- Information given:
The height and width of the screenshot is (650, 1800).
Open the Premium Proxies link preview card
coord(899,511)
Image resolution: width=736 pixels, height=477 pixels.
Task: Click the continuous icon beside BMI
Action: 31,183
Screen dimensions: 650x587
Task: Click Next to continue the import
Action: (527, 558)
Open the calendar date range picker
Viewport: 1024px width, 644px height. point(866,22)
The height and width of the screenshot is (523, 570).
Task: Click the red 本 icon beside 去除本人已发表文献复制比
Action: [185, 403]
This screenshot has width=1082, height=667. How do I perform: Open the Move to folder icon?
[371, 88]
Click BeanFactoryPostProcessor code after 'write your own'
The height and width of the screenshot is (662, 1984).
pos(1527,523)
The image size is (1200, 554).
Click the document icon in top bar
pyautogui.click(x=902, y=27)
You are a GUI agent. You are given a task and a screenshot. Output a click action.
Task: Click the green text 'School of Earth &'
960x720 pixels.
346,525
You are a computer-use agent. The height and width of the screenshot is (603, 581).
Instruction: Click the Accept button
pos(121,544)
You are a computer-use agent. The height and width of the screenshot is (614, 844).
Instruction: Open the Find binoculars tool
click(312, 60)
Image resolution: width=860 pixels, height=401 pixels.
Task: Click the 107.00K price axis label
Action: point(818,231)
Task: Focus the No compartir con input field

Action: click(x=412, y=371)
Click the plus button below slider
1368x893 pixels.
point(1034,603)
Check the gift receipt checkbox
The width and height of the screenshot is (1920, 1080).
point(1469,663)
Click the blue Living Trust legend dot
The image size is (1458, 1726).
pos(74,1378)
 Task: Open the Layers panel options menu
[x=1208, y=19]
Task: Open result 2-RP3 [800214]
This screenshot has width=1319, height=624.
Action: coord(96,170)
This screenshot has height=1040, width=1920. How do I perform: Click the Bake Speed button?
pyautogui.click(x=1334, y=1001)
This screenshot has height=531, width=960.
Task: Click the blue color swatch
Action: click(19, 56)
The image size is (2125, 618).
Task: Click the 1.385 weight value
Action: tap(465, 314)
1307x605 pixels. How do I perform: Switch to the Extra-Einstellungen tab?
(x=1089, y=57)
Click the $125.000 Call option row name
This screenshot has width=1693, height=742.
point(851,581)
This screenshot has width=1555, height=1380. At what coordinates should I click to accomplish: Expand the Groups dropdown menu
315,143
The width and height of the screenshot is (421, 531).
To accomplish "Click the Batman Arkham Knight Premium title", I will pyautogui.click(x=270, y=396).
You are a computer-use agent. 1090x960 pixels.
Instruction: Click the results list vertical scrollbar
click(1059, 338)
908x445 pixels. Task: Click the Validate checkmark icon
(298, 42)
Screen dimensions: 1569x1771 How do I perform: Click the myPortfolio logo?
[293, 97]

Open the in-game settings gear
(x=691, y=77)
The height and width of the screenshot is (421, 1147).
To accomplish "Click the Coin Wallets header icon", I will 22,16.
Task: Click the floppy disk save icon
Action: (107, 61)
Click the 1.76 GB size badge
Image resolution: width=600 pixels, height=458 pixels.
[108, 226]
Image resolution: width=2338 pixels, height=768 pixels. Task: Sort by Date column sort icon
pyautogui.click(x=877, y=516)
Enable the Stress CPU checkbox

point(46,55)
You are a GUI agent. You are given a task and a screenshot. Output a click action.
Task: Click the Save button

- Task item: Please report every line in the entries above that holds the string "computer".

- Result below:
You are a computer-use agent. The height and width of the screenshot is (603, 581).
You are a computer-use agent. The height and width of the screenshot is (614, 844).
You are a computer-use agent. 1090x960 pixels.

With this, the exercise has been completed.